- TASK DETAILS
Please repeat the lines below with every "icon" changed to "symbol", leaving everything else as it is.

• • •

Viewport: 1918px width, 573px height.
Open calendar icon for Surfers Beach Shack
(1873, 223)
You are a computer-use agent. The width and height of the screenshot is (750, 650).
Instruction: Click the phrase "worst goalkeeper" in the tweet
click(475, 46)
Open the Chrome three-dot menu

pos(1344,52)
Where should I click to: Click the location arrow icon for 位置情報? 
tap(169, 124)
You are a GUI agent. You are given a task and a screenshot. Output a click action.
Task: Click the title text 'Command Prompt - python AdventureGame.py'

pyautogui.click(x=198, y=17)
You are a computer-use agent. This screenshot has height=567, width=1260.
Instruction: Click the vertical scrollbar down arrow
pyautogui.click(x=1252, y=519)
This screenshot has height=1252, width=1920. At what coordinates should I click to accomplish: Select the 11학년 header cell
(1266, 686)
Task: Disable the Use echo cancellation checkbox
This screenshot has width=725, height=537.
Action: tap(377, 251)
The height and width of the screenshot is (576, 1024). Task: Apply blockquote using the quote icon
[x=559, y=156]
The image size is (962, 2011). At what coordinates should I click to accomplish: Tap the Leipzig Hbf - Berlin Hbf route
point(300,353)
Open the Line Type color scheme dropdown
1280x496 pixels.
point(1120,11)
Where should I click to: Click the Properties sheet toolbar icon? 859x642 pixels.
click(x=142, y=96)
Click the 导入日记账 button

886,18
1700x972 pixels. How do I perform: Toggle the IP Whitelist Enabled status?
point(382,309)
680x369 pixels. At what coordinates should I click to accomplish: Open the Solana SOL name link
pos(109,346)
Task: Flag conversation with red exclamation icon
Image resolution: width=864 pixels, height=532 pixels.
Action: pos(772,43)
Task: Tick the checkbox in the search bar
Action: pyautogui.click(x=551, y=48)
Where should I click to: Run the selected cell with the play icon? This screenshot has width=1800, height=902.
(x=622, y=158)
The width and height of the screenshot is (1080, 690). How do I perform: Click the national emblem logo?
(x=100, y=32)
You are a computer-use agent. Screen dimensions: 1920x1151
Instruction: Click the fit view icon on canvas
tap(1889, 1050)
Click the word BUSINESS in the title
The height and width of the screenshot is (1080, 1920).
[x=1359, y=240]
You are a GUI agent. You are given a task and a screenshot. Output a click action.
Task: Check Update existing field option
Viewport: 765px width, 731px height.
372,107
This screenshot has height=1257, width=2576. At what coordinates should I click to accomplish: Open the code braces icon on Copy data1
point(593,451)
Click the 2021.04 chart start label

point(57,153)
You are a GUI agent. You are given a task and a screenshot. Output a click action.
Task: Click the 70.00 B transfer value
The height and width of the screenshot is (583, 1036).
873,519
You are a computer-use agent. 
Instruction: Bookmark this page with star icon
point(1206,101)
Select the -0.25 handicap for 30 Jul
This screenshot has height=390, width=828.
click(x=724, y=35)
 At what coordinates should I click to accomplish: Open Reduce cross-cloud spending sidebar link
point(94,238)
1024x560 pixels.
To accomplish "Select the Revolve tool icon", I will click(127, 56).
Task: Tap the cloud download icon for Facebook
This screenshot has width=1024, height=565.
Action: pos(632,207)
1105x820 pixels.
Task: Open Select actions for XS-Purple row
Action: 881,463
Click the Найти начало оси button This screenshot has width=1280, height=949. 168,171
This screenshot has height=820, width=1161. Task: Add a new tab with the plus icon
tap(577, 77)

• • •

- EXERCISE RESPONSE
Viewport: 1918px width, 573px height.
Open calendar symbol for Surfers Beach Shack
(1873, 223)
You are a computer-use agent. The width and height of the screenshot is (750, 650).
Instruction: Click the phrase "worst goalkeeper" in the tweet
click(475, 46)
Open the Chrome three-dot menu

pos(1344,52)
Where should I click to: Click the location arrow symbol for 位置情報? 
tap(169, 124)
You are a GUI agent. You are given a task and a screenshot. Output a click action.
Task: Click the title text 'Command Prompt - python AdventureGame.py'

pyautogui.click(x=198, y=17)
You are a computer-use agent. This screenshot has height=567, width=1260.
Instruction: Click the vertical scrollbar down arrow
pyautogui.click(x=1252, y=519)
This screenshot has height=1252, width=1920. At what coordinates should I click to accomplish: Select the 11학년 header cell
(1266, 686)
Task: Disable the Use echo cancellation checkbox
This screenshot has width=725, height=537.
Action: tap(377, 251)
The height and width of the screenshot is (576, 1024). Task: Apply blockquote using the quote symbol
[x=559, y=156]
The image size is (962, 2011). At what coordinates should I click to accomplish: Tap the Leipzig Hbf - Berlin Hbf route
point(300,353)
Open the Line Type color scheme dropdown
1280x496 pixels.
point(1120,11)
Where should I click to: Click the Properties sheet toolbar symbol? 859x642 pixels.
click(x=142, y=96)
Click the 导入日记账 button

886,18
1700x972 pixels. How do I perform: Toggle the IP Whitelist Enabled status?
point(382,309)
680x369 pixels. At what coordinates should I click to accomplish: Open the Solana SOL name link
pos(109,346)
Task: Flag conversation with red exclamation symbol
Image resolution: width=864 pixels, height=532 pixels.
Action: pos(772,43)
Task: Tick the checkbox in the search bar
Action: pyautogui.click(x=551, y=48)
Where should I click to: Run the selected cell with the play symbol? This screenshot has width=1800, height=902.
(x=622, y=158)
The width and height of the screenshot is (1080, 690). How do I perform: Click the national emblem logo?
(x=100, y=32)
You are a computer-use agent. Screen dimensions: 1920x1151
Instruction: Click the fit view symbol on canvas
tap(1889, 1050)
Click the word BUSINESS in the title
The height and width of the screenshot is (1080, 1920).
[x=1359, y=240]
You are a GUI agent. You are given a task and a screenshot. Output a click action.
Task: Check Update existing field option
Viewport: 765px width, 731px height.
372,107
This screenshot has height=1257, width=2576. At what coordinates should I click to accomplish: Open the code braces symbol on Copy data1
point(593,451)
Click the 2021.04 chart start label

point(57,153)
You are a GUI agent. You are given a task and a screenshot. Output a click action.
Task: Click the 70.00 B transfer value
The height and width of the screenshot is (583, 1036).
873,519
You are a computer-use agent. 
Instruction: Bookmark this page with star symbol
point(1206,101)
Select the -0.25 handicap for 30 Jul
This screenshot has height=390, width=828.
click(x=724, y=35)
 At what coordinates should I click to accomplish: Open Reduce cross-cloud spending sidebar link
point(94,238)
1024x560 pixels.
To accomplish "Select the Revolve tool symbol", I will click(127, 56).
Task: Tap the cloud download symbol for Facebook
This screenshot has width=1024, height=565.
Action: pos(632,207)
1105x820 pixels.
Task: Open Select actions for XS-Purple row
Action: 881,463
Click the Найти начало оси button This screenshot has width=1280, height=949. 168,171
This screenshot has height=820, width=1161. Task: Add a new tab with the plus symbol
tap(577, 77)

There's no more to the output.